*Source excerpt*:
>> Start
Alas. The party's over. This is the end of Boomerang - face down on the
Antarctic plateau hundreds of miles from the south pole. But we have
our data, so may Boomerang rest in peace.
The last four years or so I've been working on the new technology which flew on
Boomerang in the 2002/2003 Austral Summer. We are now busy analyzing those
data. Someday I will start to write a thesis...
In addition to Boomerang, I've dabbled in both data analysis and
instrumentation for both
the Microwave Anisotropy Probe, back in Princeton, and for the Planck Surveyor here and at the
Jet Propulsion Laboratory. More specifically, I've worked on CBR anisotropy
data analysis techniques, including the removal of foreground and low frequency
noise contamination from the images. My senior thesis (for the Physics Department at Princeton) was a
verification of MAP's feed antenna design, including a comparison of
the measured radiation pattern and an analytic model to the -70 dB level.
You can get some notes on measuring feed antennas here. For Planck, I've done a
study of the effect of various scan strategies on the distribution of
integration time on the sky, and the ability to combat low frequency noise.
I've started to work on simulating time ordered data in a realistic way,
focusing on the issue of polarization. The scientific potential of CBR
polarization information is nearly as substantial as the experimental challenge
of measuring it. Both CBR anisotropy space observatories have a long way to
go before they'll be able to make quality polarization maps, but
Planck still has some time. You can get the latest (September 23,
1998) notes regarding Planck Surveyor's scan strategy and sky
coverage
here.
>> End
*Data excerpt*:
>> Start
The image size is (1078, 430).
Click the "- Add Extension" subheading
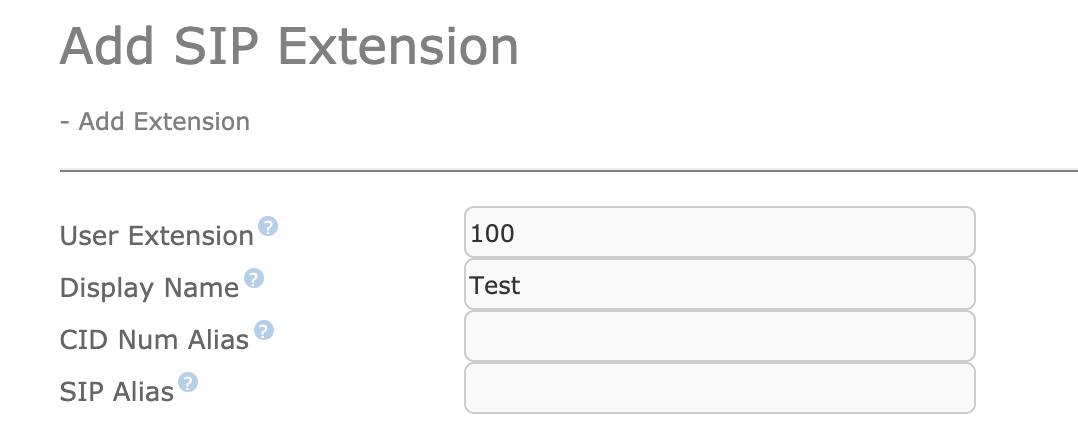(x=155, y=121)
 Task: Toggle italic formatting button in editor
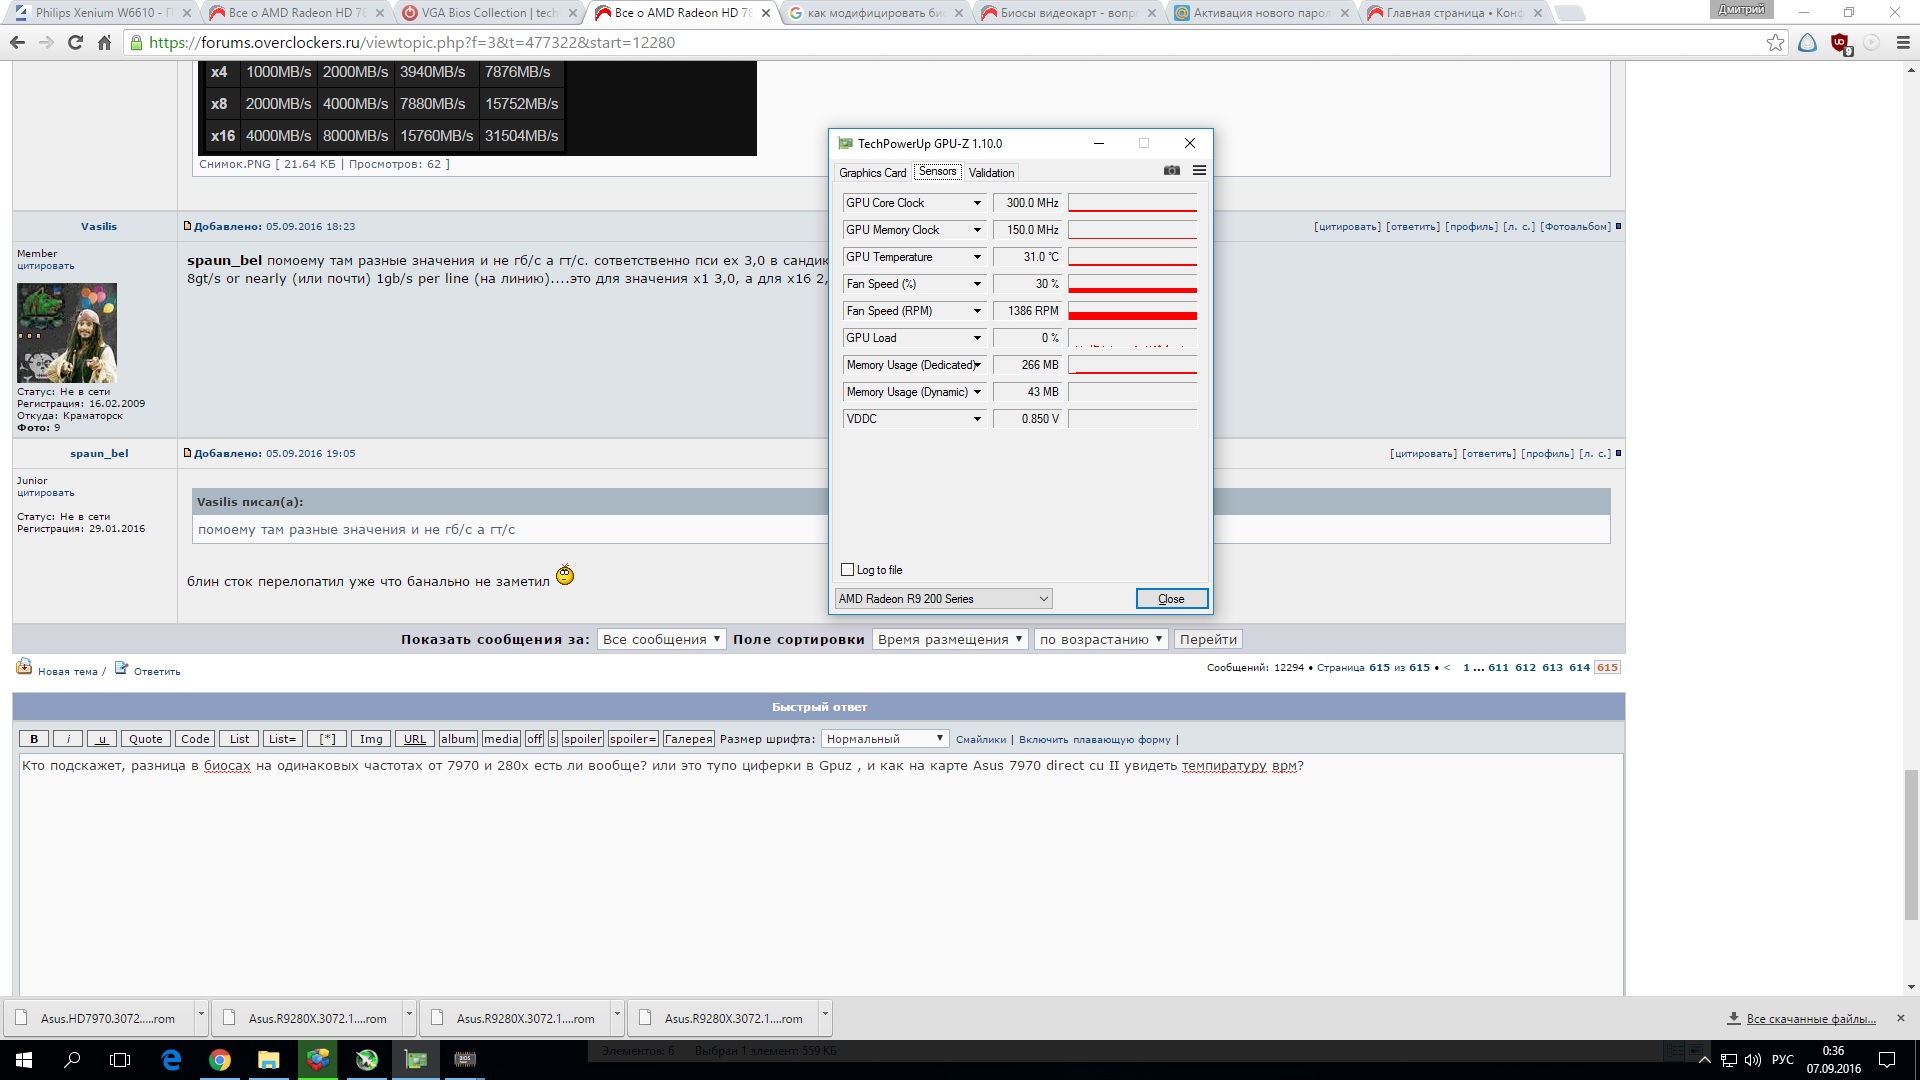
>> End
*Aim*: Write out the section of the Boomerang research page above from "In addition to" up to and including "low frequency noise.", word for word.

*Written answer*:
In addition to Boomerang, I've dabbled in both data analysis and
instrumentation for both
the Microwave Anisotropy Probe, back in Princeton, and for the Planck Surveyor here and at the
Jet Propulsion Laboratory. More specifically, I've worked on CBR anisotropy
data analysis techniques, including the removal of foreground and low frequency
noise contamination from the images. My senior thesis (for the Physics Department at Princeton) was a
verification of MAP's feed antenna design, including a comparison of
the measured radiation pattern and an analytic model to the -70 dB level.
You can get some notes on measuring feed antennas here. For Planck, I've done a
study of the effect of various scan strategies on the distribution of
integration time on the sky, and the ability to combat low frequency noise.